COMIENZOS

Cuando se abre la puerta del ascensor, descubro que este va ocupado por una adulta y una niña. Pregunto si hay espacio para mí y la mujer me responde afirmativamente. No es un exceso de prudencia o de cortesía por mi parte: toda la parte central del cubículo está ocupada por un objeto colocado en el centro mismo, como si fuera la pieza más importante de una exposición. Es una flamante mochila de color rosa dotada de ruedas y cubierta de adornos brillantes. A su propietaria se la nota algo fastidiada cuando tiene que retirarla de su posición central para hacerme un hueco. No me extraña en absoluto; es el primer día del nuevo curso y, en esos momentos, la mochila contiene para esa ilusionada colegiala cuanto hay de mayor interés en su pequeño mundo. 

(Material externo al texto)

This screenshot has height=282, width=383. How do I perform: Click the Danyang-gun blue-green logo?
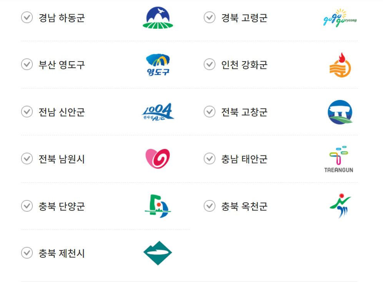[x=158, y=206]
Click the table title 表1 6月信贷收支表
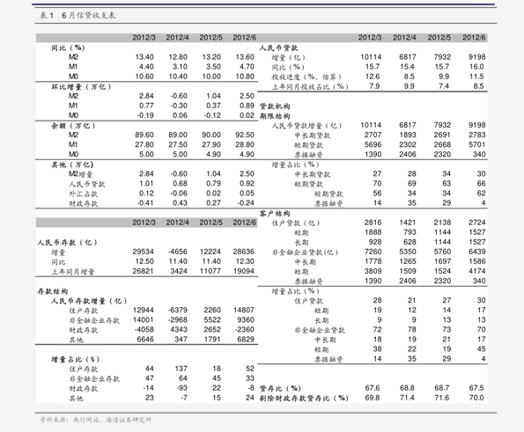The width and height of the screenshot is (524, 432). click(77, 15)
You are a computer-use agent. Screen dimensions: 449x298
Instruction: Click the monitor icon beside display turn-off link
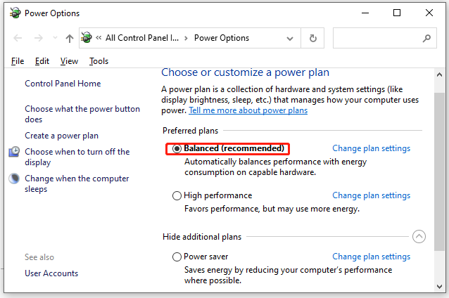[15, 152]
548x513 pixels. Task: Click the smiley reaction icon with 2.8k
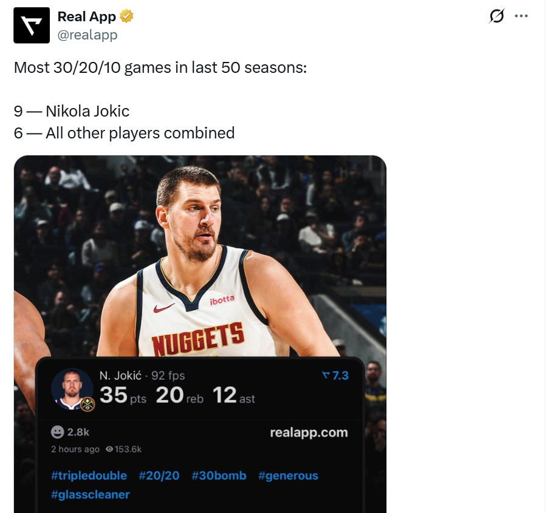pyautogui.click(x=58, y=432)
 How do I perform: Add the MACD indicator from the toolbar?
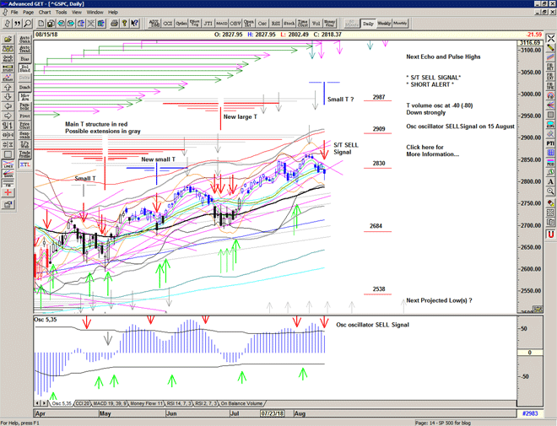pos(220,24)

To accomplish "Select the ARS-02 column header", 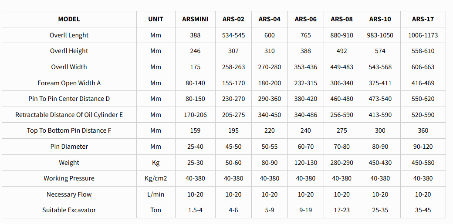I will point(233,19).
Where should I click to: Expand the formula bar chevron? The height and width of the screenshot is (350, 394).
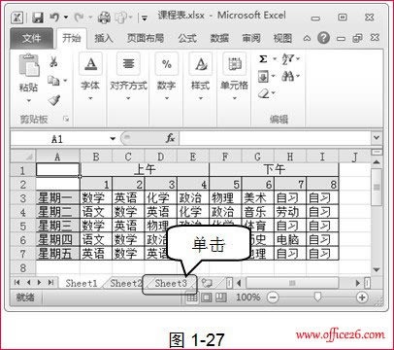377,138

Entablo un diálogo muy breve en los segundos que me brinda el tránsito hasta la planta baja. La madre me explica que su hija se incorpora a primaria y que está por ello muy nerviosa. Me solidarizo con su expectación: el cambio de etapa, la incertidumbre de los nuevos maestros y compañeros; poco me puede contar que yo no sepa. De fondo, en un monólogo paralelo a nuestra charla, la niña va lanzando al aire sus preocupaciones, sin esperar respuesta: ¿Va a estar con sus amigas? ¿Tendrá deberes el primer día? ¿Será la mochila con ruedas lo bastante grande como para dar cabida al aluvión de deberes que, sin duda, tendrá que afrontar en este nuevo curso? Y se queda mirando arrobada su brillante mochila rosa, a pesar de que las puertas del ascensor ya se han abierto. La madre le mete prisa y, para tranquilizarla, le dice que seguramente estará con Valeria. 

―Es que Valeria ya no me cae bien ―responde la niña tras unos instantes de reflexión. 

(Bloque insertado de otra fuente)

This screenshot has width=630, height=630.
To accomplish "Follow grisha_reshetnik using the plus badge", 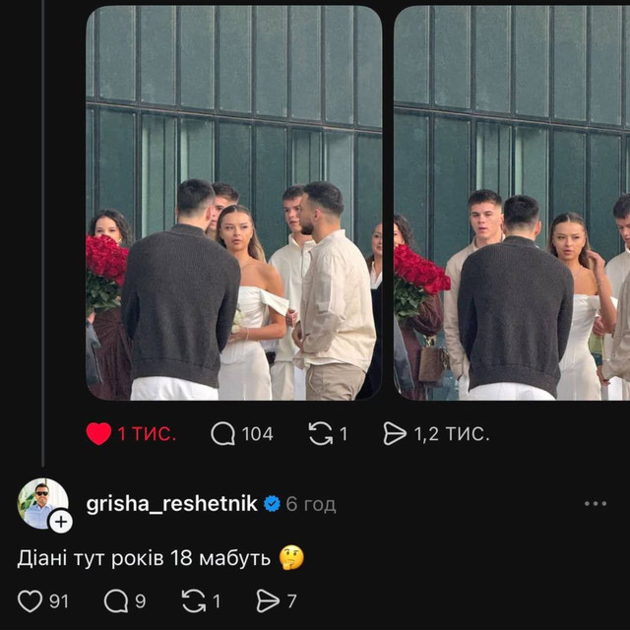I will pyautogui.click(x=61, y=522).
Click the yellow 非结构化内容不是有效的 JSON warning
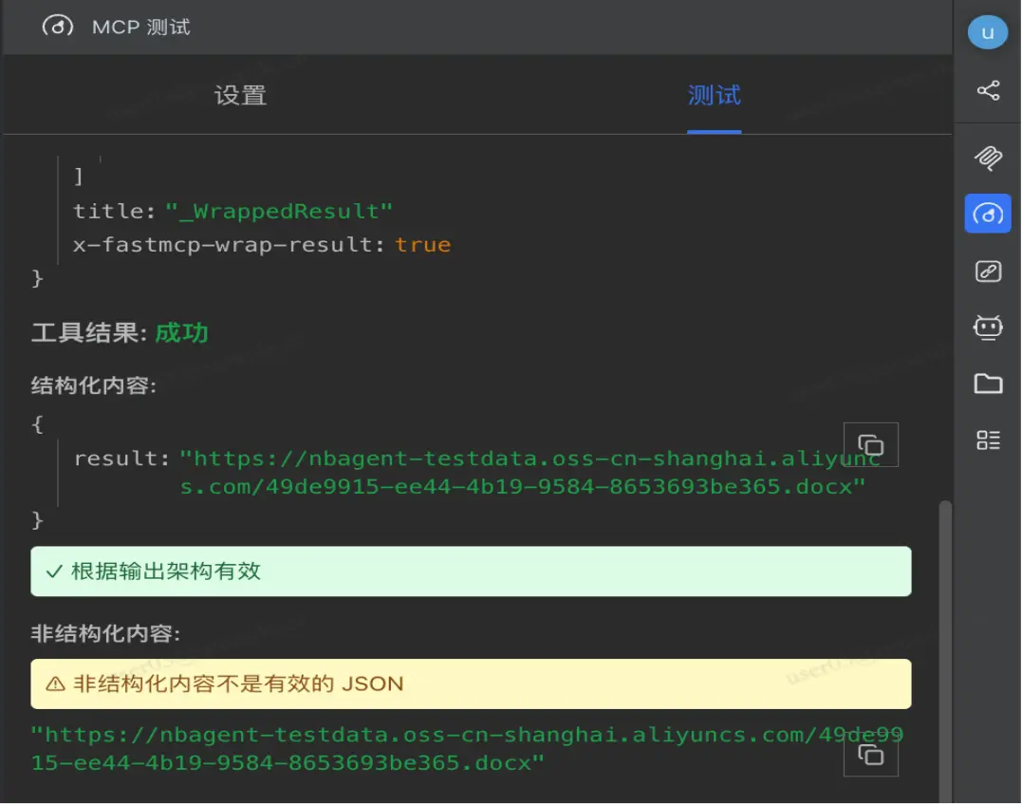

La madre se sorprende por la noticia. Valeria era, al parecer, una buena amiga el curso pasado. Sonrío ante la ignorancia de esta mujer, que no sabe que, tras los meses de vacaciones de un niño, el mundo ha dado por definición un vuelco total. Los veranos de la infancia son el mejor trasunto de la eternidad.

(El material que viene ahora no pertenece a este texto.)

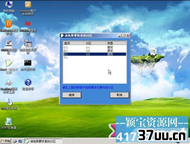Open WINPM disk management icon
190x144 pixels.
coord(28,28)
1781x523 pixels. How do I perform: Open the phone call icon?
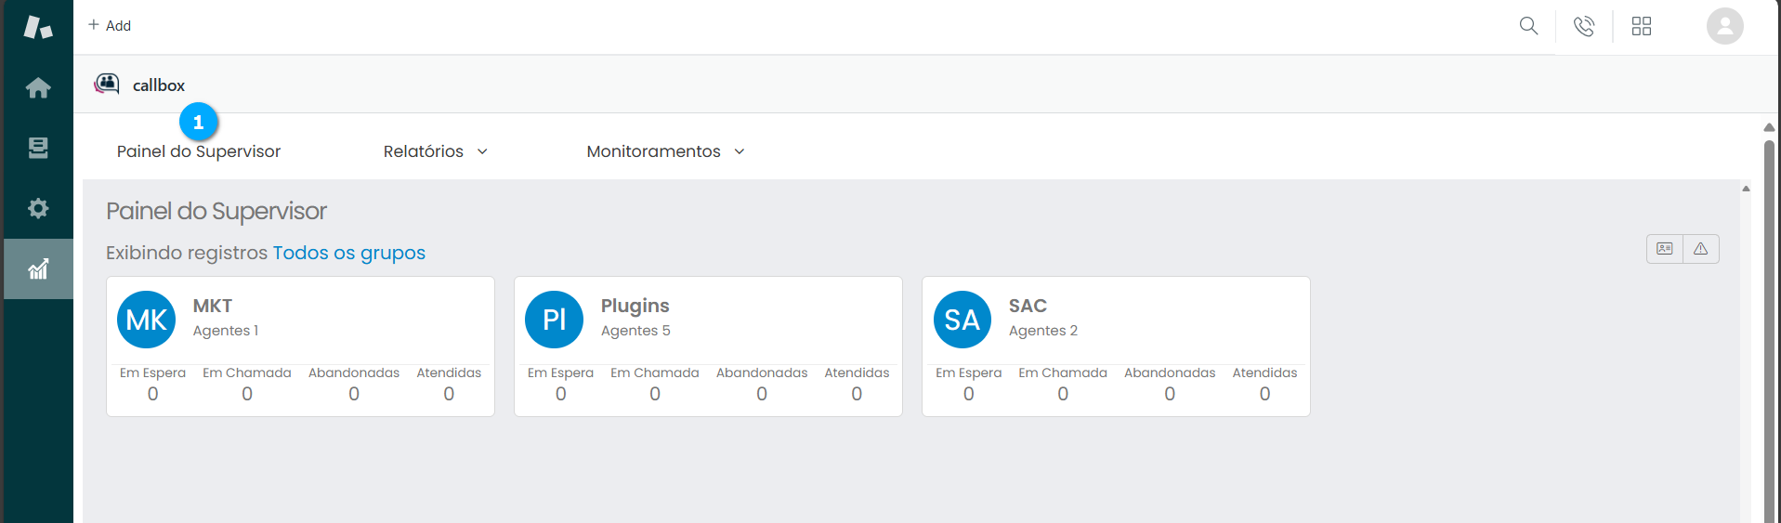[1584, 26]
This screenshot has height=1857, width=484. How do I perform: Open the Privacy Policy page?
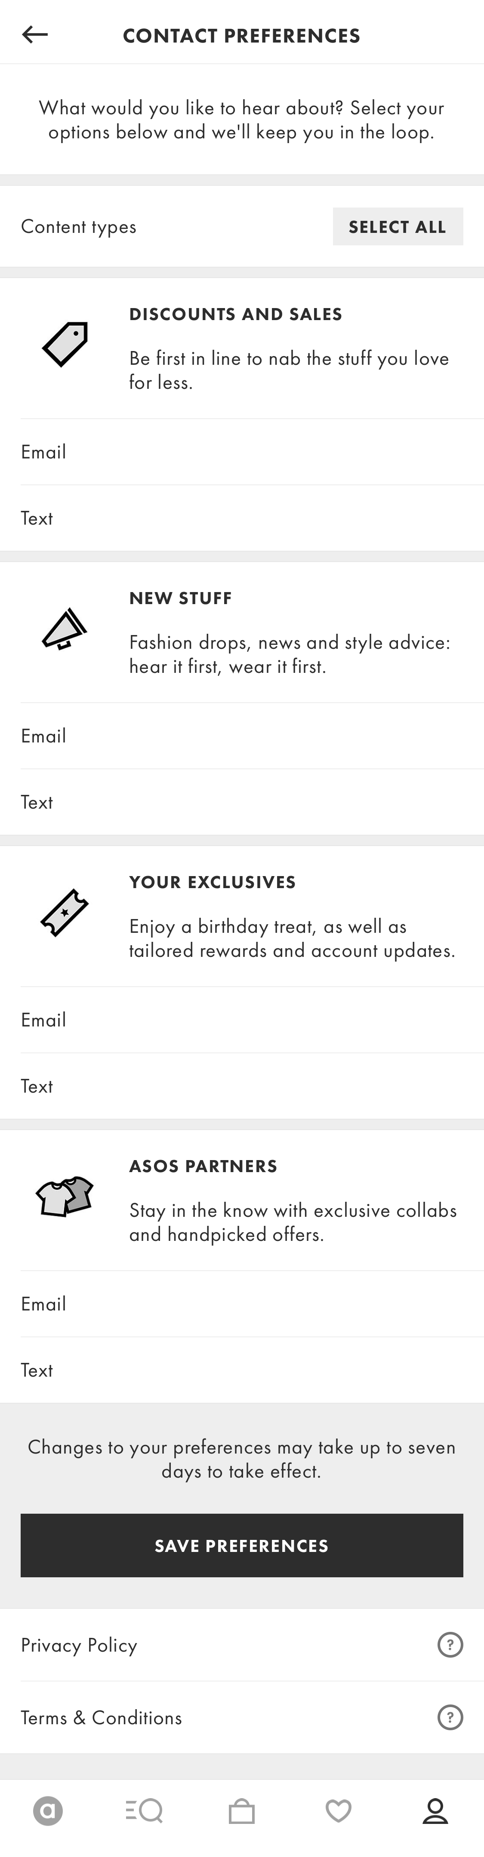point(79,1645)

Me despido y aprieto el paso. Mientras salgo a la calle, me viene a la cabeza una escena similar que presencié otro comienzo de septiembre, en la casa en que vivía hace una década. También en este caso el ascensor que había llamado acudió a mí con dos personas en su interior, una madre y un niño muy pequeño. La situación que vivían era aún más emocionante, ya que se trataba del primer día de colegio del niño. Se habían acabado las mañanas de asueto, vivir apegado a la madre y campar a sus anchas por la casa durante la jornada laboral. Llegaban a cambio los madrugones, los horarios y las desazonantes relaciones con extraños. Llegaba, en definitiva, el mundo exterior. El pequeñajo no parecía nada conforme con semejante cambio e iba llorando a berrido limpio. Se moderó un tanto con mi presencia. Intenté tranquilizarlo y acabé en una animada conversación con la madre. En el tránsito hasta la planta baja ―eran ocho pisos― dio tiempo a que el niño se quedara en silencio y, eso creí yo, más calmado. En realidad, estaba tramando un astuto plan, que llevó a cabo con decisión apenas el ascensor llegó a su destino. Mientras su madre y yo nos tomábamos unos segundos, inmersas como estábamos en nuestra charla, el pequeño rebelde se puso de puntillas y, en un esforzado estiramiento de su diminuto cuerpo, intentó alcanzar el botón más alto del ascensor. Nunca olvidaré aquel gesto lleno de ímpetu y de ingenuidad: para el colegial que no quería serlo, bastaba con pulsar el botón que conducía a su piso para revertir un destino aciago. Una vez de vuelta en casa, nadie tendría poder para hacer que la abandonara de nuevo: ni su madre, ni los amenazadores maestros, ni los niños desconocidos. Guardo un tierno recuerdo de aquel debutante tan remiso que andará ahora por los trece años. Me gustan su decisión, su expeditiva forma de buscar soluciones y su firme propósito de seguir siendo niño el mayor tiempo posible, de posponer la irrupción de las normas y los horarios, las prisas y las responsabilidades. De aplazar, en definitiva, el comienzo de lo que habría de ser el resto de su vida.